Demonstration of gstlearn for the use of a Db¶
In [1]:
%%javascript
IPython.OutputArea.prototype._should_scroll = function(lines) {
return false;
}
Import packages¶
In [2]:
import numpy as np
import pandas as pd
import sys
import os
import matplotlib.pyplot as plt
import gstlearn as gl
import gstlearn.plot as gp
Global variables
In [3]:
gl.OptCst.define(gl.ECst.NTCOL,6)
gl.law_set_random_seed(13414)
Defining a Data set¶
The data is defined by simulating samples at random within a given box. This study is performed in 2-D but this is not considered as a limitation.
In [4]:
nech = 500
mydb = gl.Db.createFromBox(nech, [0,0], [100, 100])
mydb
Out[4]:
Data Base Characteristics ========================= Data Base Summary ----------------- File is organized as a set of isolated points Space dimension = 2 Number of Columns = 3 Maximum Number of UIDs = 3 Total number of samples = 500 Variables --------- Column = 0 - Name = rank - Locator = NA Column = 1 - Name = x-1 - Locator = x1 Column = 2 - Name = x-2 - Locator = x2
Displaying the Data set
In [5]:
ax = mydb.plot()
We now define a vector of 0-1 integer values at random again, according to a Bernoulli distribution with a probability of 0.2. This vector is added to the Data Base.
In [6]:
sel = gl.VectorHelper.simulateBernoulli(nech, 0.2)
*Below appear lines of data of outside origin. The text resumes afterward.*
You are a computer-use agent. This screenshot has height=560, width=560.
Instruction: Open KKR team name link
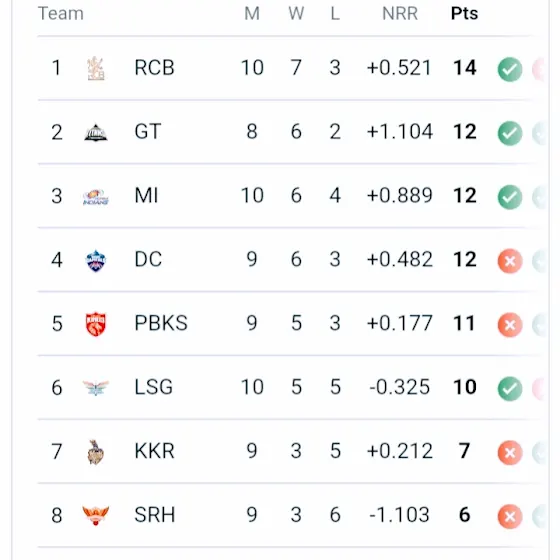pos(154,451)
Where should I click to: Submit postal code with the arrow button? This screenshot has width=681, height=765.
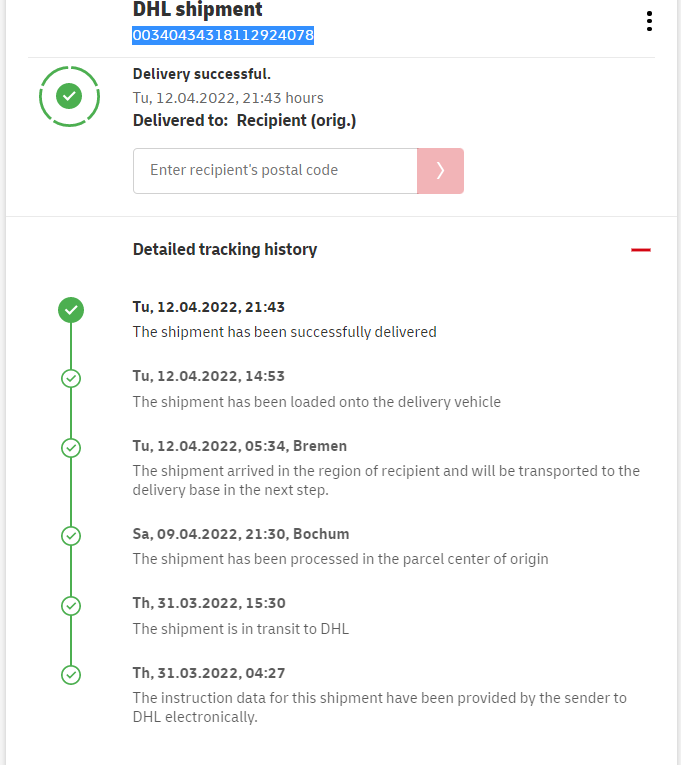[440, 171]
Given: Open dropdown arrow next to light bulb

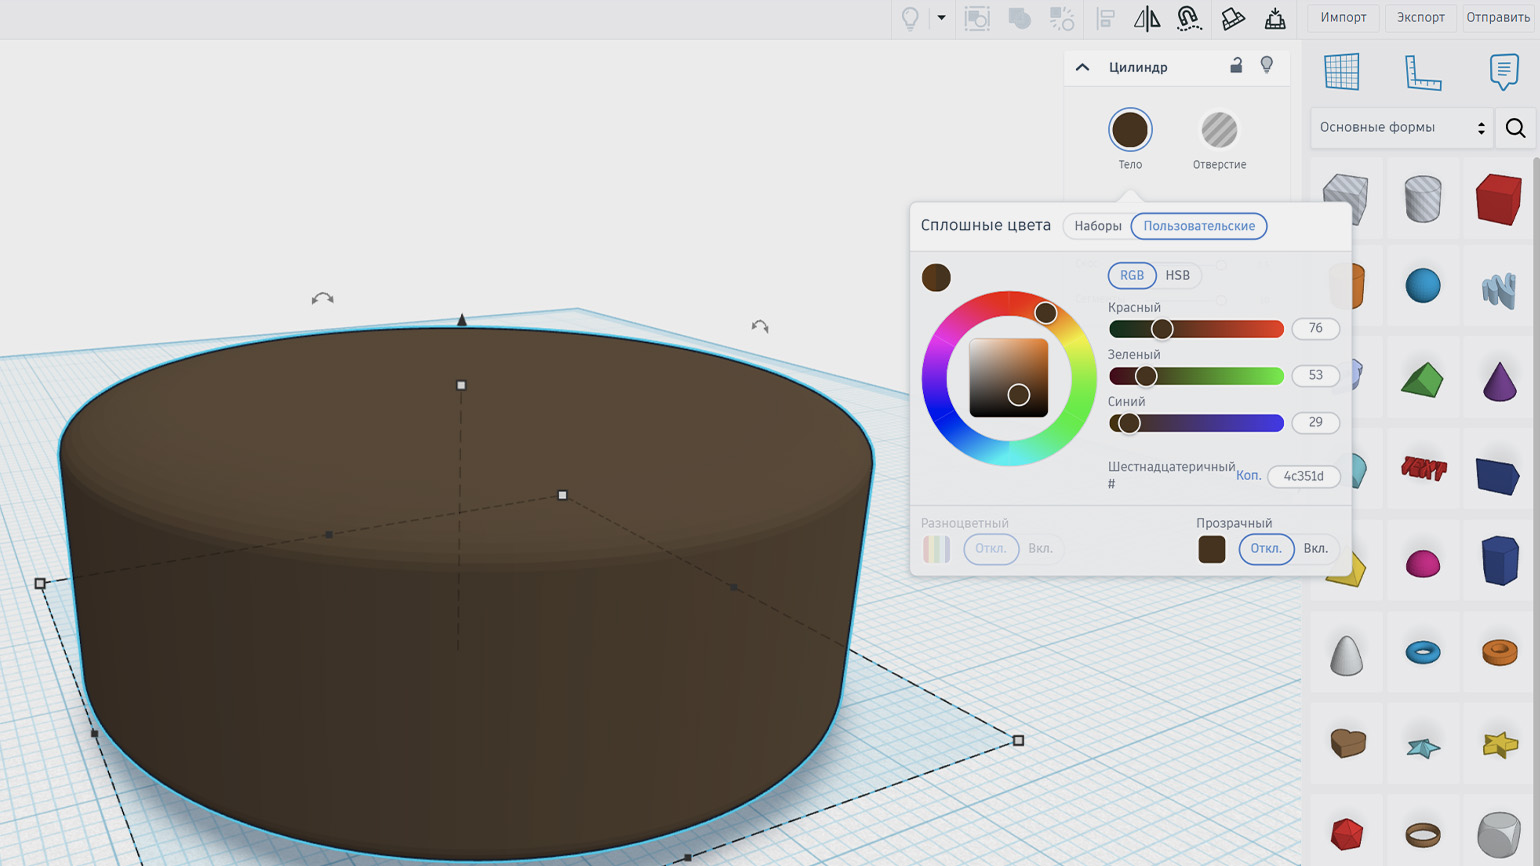Looking at the screenshot, I should pyautogui.click(x=941, y=18).
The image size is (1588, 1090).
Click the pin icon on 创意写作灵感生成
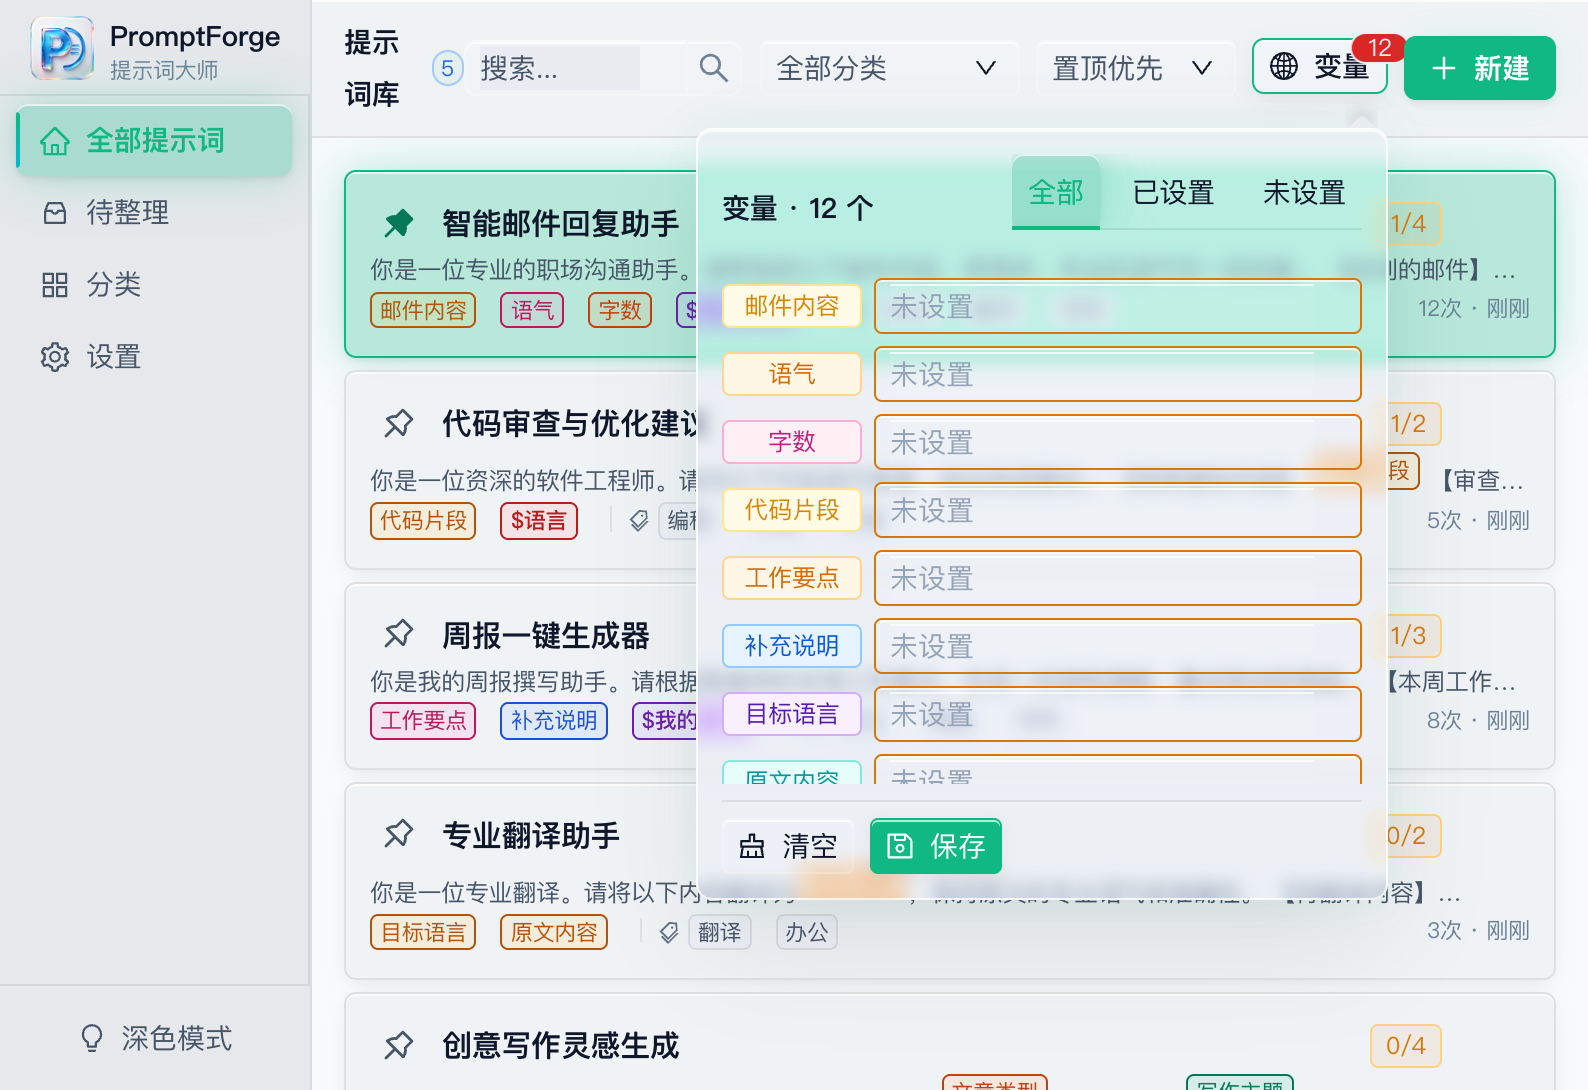tap(399, 1045)
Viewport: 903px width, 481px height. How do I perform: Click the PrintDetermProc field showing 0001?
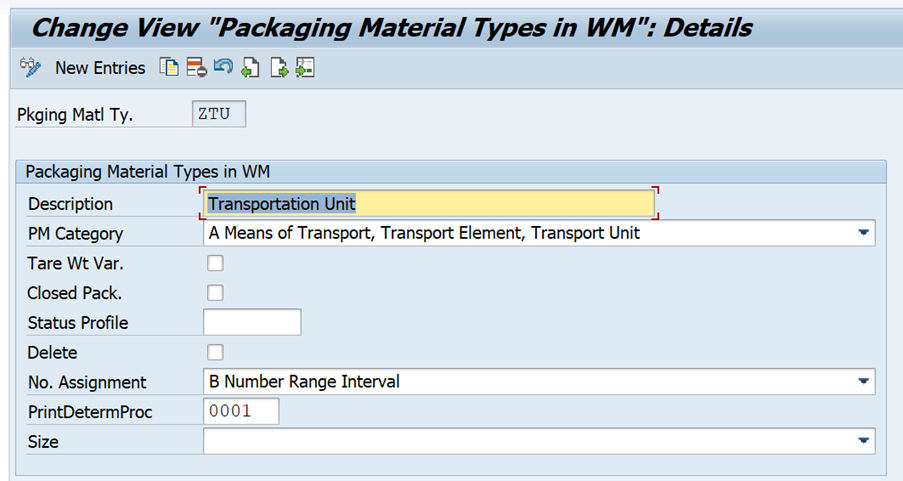point(241,411)
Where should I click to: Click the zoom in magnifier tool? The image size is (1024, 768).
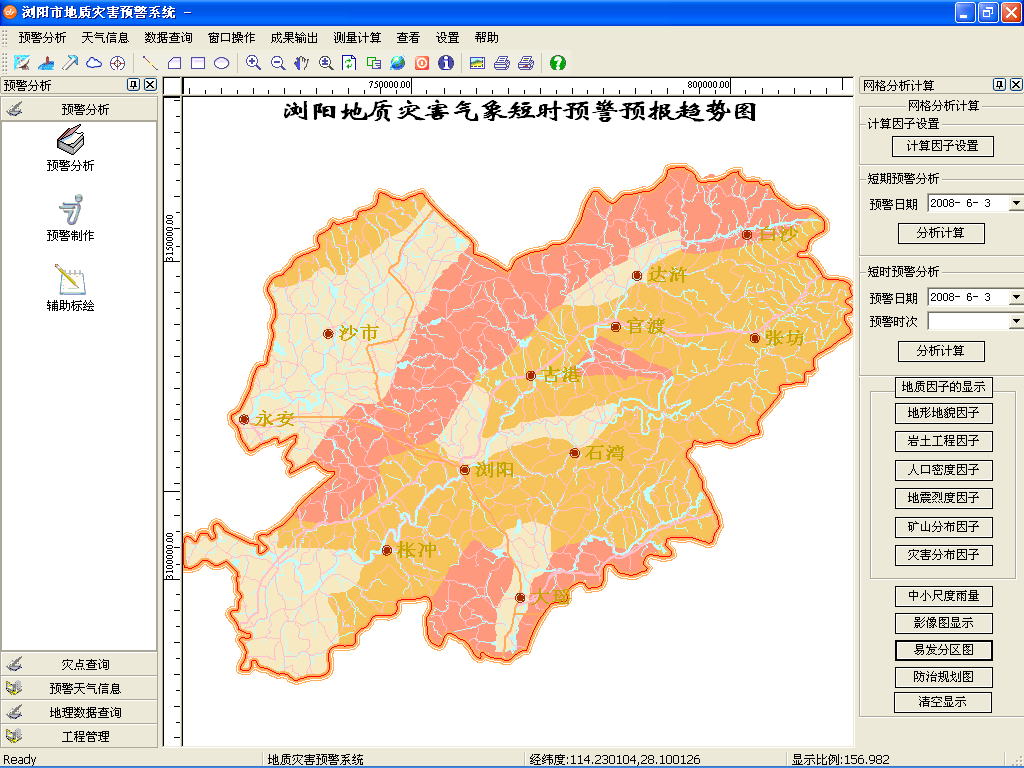pyautogui.click(x=254, y=63)
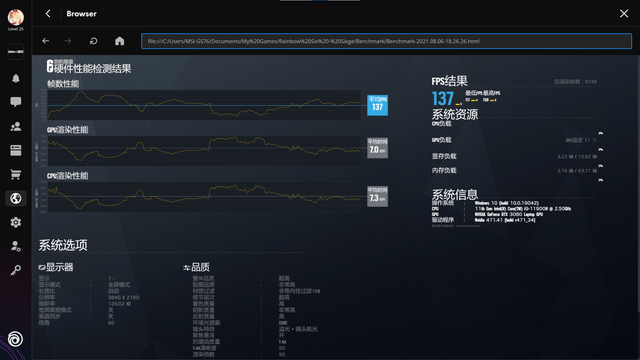The height and width of the screenshot is (360, 640).
Task: Click the URL address bar
Action: pos(386,41)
gl.VectorHelper.displayStats("Statistics on the Selection vector",sel)
iuid = mydb.addColumns(sel,"sel")
Statistics on the Selection vector - Number of samples = 500 / 500 - Minimum = 0.000 - Maximum = 1.000 - Mean = 0.186 - St. Dev. = 0.389
In [7]:
dbfmt = gl.DbStringFormat.createFromFlags(flag_stats=True, names=["sel"])
mydb.display(dbfmt)
Data Base Characteristics ========================= Data Base Summary ----------------- File is organized as a set of isolated points Space dimension = 2 Number of Columns = 4 Maximum Number of UIDs = 4 Total number of samples = 500 Data Base Statistics -------------------- 4 - Name sel - Locator NA Nb of data = 500 Nb of active values = 500 Minimum value = 0.000 Maximum value = 1.000 Mean value = 0.186 Standard Deviation = 0.389 Variance = 0.151 Variables --------- Column = 0 - Name = rank - Locator = NA Column = 1 - Name = x-1 - Locator = x1 Column = 2 - Name = x-2 - Locator = x2 Column = 3 - Name = sel - Locator = NA
In [8]:
ax = mydb.plot(name_color="sel")
Extracting a new Data Base upon ranks¶
We demonstrate the possibility to extract a Data Base by specifying the selected ranks of an Input Data Base.
In [9]:
ranks = gl.VectorHelper.sampleRanks(mydb.getSampleNumber(), proportion=0.2)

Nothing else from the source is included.